Whether, and how much, mobile phone emissions are altering sleep, brain function, and cognitive performance, there is substantial research and reporting that shows how the presence of phones and other technology in our nighttime lives is hurting sleep and waking performance. A recent report out of Singapore found that half the students' queried said they slept poorly because of using their smartphone or tablet just before bed. This aligns with other studies and reports indicating smartphones and other devices are wreaking havoc with sleep. Nighttime smartphone and tablet use expose adults (and children) to artificial light and to high concentrations of blue wavelength light, which is particularly effective at suppressing melatonin and causing delay and disruption to sleep. Smartphone use in the evenings is linked to delayed sleep onset--the time it takes to fall asleep--as well as disruptions to circadian timing, reduced daytime alertness, and diminished next-day performance at work. Not surprisingly, the sleep-disruptive effects of smartphone use are reported most frequently by younger people, who are often the heaviest consumers of technology. In children, sleeping near a small screen--including smartphones--as well as higher amounts of overall screen time, are both associated with less overall sleep time.

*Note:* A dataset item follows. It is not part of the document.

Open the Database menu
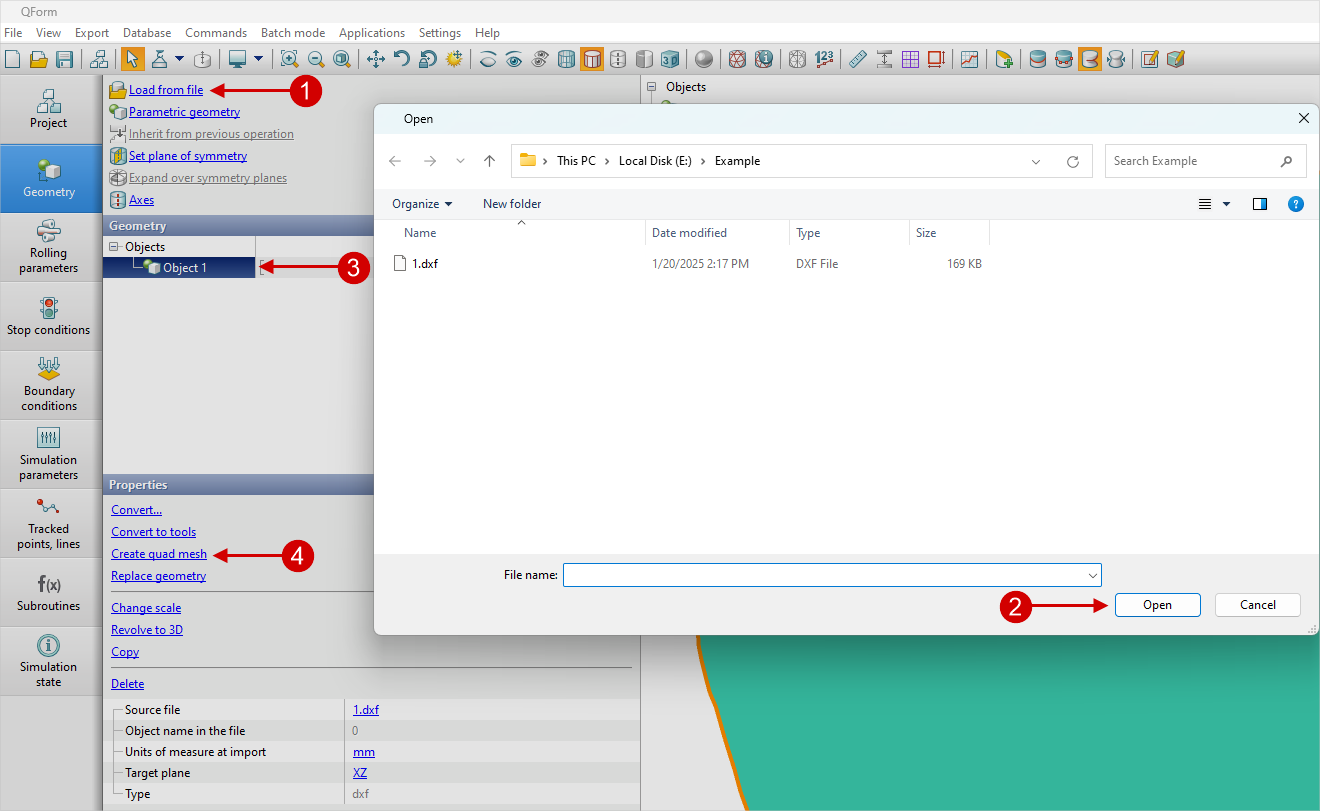[147, 33]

We have some waiting to do before we see the results of the ongoing RF EMF study on children. But that doesn't mean you have to wait idly. There are a number of steps you can take today to help ensure your child's use of mobile phones isn't disrupting sleep:
Set up an electronic curfew. One hour before bedtime, shut down all electronics--that includes smartphones, tablets, computers, even TV. This will give kids a chance to wind down before bed, and avoid the stimulating and melatonin-suppressing effects of artificial light exposure that are counterproductive to sleep.

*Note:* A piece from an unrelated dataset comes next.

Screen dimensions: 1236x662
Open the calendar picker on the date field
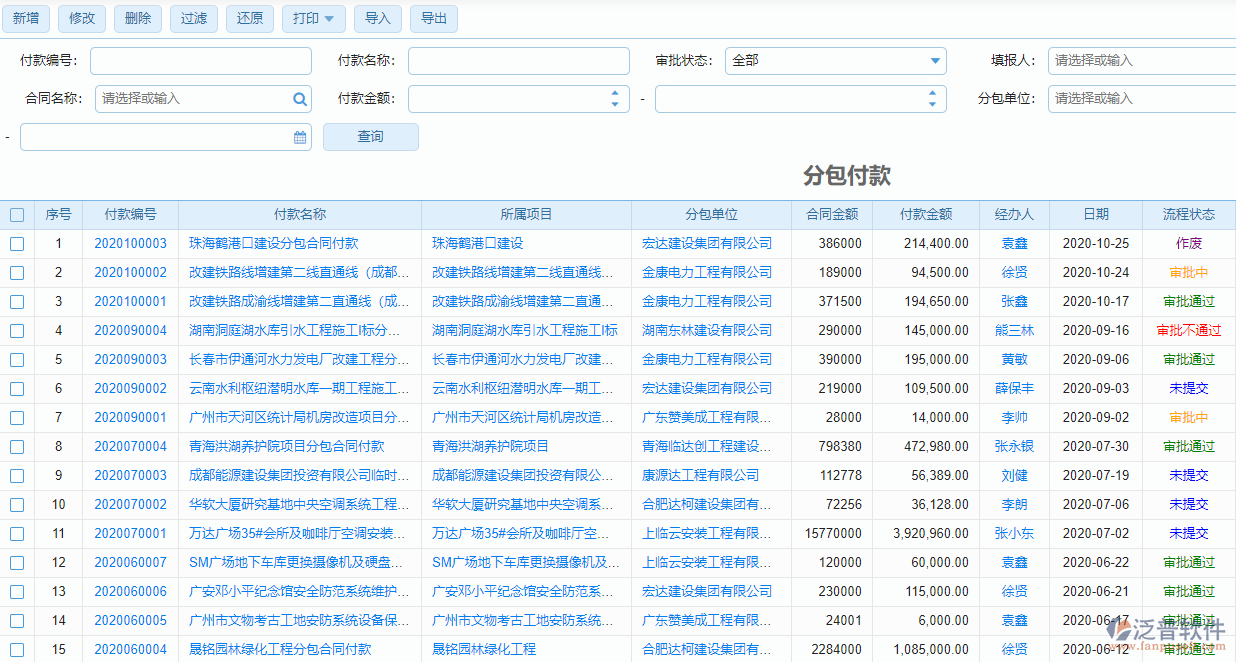pos(299,136)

Create a central charging station. Identify a place in your home where cell phones, tablets, and other devices can charge. Make sure your charging station is removed from all sleeping areas. Commit to charging your devices and your children's devices in this one, single place, and you'll avoid having phones and other devices charging on the bedside.
Don't use smartphones as alarm clocks. The seemingly endless utility of smartphones is a great part of their appeal, but sleeping with your phone next to your head so you may use it as an alarm simply isn't necessary. The same goes for your child. Invest in old-fashioned alarm clocks if you need an alarm to wake you or if your kids need one for their rooms.
Use earbuds. Limit the amount of time that a smartphone is physically close to your head by using hands-free earbuds and microphones. Make sure your children use ear buds or other hands' free devices for talking on their phones whenever possible.
Navigating technology with children and teenagers isn't easy, especially when it comes to nighttime and sleep. Nor is it easy to struggle with the unknowns that exist around the health and safety of the technologies that populate our lives, and the lives of our children. While we wait for answers, moderation and common sense can go a long way to help kids and teenagers from overexposure to phones and other technology, which will help protect their sleep at night and their ability to learn and perform during the day.